In a recent conversation with The Bulwark’s Andrew Egger, conservative commentator and fellow Bulwark contributor Bill Kristol gleefully listed President Donald Trump’s numerous humiliations.
“The ballroom is twice as expensive, contrary to his statements,” Kristol told Egger. “It turns out ... The Washington Post reports it's much more expensive than he said, and we're already spending taxpayer money on it.” After repeating Trump’s claim that no taxpayer money would be spent on the ballroom, Kristol added that “they've already spent tens of billions, I think, on this ballroom, which isn't built yet and may not get built, since their court case is pending.”
Kristol did not end his analysis there.
“All their other wonderful schemes — the children's $50 bill, the triumphal arch — thank god, are not being built yet,” Kristol told Egger. “So, yeah, it's nice to see some failures, especially — well, it's unfortunate when it hurts the United States, obviously, since he is president, so it's hard to avoid that to some degree. But certainly in these things that are pure megalomaniacal grandiosity on his part, to see them fail in somewhat amusing fashion is a good thing.”
From there, Kristol pivoted to Trump’s beleaguered reflecting pool — which has now changed from a crystal blue color prior to Trump’s interventions to an algae-filled green afterward — and Trump’s planned triumphal arch.
Kristol told Egger: “I really think that thing can be stopped, and I'm going to spend a lot of time over the next — I'm going to bore people in the newsletters going on about various efforts to stop it and why it has to be stopped and why it would be such a desecration to have it looming over Arlington Cemetery and the Lincoln Memorial.”
At the same time, Kristol agreed with Egger that the one advantage of the triumphal arch being built is that it would give Americans something to tear down, similar to the destruction of the statue of Saddam Hussein in Baghdad’s Firdos Square after he was deposed in 2003. To illustrate why this would be a relief for people, Kristol quoted a Latin phrase that means “condemnation of memory.”
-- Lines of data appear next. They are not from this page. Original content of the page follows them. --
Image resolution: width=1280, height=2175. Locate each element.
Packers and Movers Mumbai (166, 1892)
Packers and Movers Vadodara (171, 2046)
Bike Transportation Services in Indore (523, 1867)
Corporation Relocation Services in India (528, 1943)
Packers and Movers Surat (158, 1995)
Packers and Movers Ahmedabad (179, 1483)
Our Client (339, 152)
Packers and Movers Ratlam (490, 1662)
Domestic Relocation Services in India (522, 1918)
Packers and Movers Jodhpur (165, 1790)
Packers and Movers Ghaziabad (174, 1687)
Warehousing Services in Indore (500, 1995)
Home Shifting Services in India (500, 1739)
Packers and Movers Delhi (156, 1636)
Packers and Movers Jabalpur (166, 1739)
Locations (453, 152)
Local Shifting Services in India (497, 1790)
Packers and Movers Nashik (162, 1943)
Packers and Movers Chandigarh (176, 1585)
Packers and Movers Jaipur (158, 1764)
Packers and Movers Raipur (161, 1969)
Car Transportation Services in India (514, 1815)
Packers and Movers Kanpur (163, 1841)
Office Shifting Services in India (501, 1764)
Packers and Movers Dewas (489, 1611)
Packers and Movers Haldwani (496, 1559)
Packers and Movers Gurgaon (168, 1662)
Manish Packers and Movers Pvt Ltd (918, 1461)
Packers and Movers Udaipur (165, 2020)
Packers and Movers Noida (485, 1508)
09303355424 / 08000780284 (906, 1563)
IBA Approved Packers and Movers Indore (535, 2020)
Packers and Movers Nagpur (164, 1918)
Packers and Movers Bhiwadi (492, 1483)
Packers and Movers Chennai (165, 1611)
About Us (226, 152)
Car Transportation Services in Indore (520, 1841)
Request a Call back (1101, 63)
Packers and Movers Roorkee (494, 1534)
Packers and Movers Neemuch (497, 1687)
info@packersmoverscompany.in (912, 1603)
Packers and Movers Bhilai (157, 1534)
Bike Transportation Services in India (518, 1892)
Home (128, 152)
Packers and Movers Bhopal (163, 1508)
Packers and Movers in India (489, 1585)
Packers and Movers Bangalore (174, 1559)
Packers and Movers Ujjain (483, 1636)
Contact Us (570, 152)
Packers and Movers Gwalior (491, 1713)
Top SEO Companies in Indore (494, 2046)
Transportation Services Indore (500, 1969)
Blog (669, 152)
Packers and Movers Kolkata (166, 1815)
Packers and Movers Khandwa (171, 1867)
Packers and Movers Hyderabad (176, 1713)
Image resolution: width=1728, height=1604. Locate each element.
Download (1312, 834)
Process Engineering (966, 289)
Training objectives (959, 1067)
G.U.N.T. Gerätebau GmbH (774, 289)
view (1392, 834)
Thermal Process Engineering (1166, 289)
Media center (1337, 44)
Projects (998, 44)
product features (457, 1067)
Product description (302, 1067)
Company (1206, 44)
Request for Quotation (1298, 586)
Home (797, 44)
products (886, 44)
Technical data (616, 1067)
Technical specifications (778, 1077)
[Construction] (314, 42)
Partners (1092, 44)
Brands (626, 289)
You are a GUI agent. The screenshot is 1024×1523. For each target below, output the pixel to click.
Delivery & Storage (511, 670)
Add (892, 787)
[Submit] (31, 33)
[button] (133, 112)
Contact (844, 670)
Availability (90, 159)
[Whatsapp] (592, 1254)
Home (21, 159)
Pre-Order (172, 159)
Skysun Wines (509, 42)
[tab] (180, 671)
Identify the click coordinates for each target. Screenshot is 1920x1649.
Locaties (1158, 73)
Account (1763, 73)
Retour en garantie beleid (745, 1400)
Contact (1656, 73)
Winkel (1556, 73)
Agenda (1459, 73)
“That's one of these sort of ‘pulling down the statues of Saddam’ type — yeah, no, well, certainly if he does build it, we need to have a — what's the Latin phrase — damnatio memoriae, I guess, which I've come across, other people have used,” Kristol said. “It turns out it's one of these Latin phrases that isn't actually from antiquity — it was invented in the 16th century. I mean, it's correct Latin, they just didn't — they used the concept in antiquity, where they would erase very bad emperors' faces from monuments and so forth.
He added, “And it was extended also to: let's just get rid of anything that reminds us of these people.”
The Daily Beast’s Windsor Mann explained last month that Trump is building memorials to himself now, even though these are usually done after a president has died and his legacy is secured, because he wants to guarantee that he is remembered regardless of his many scandals and policy failures.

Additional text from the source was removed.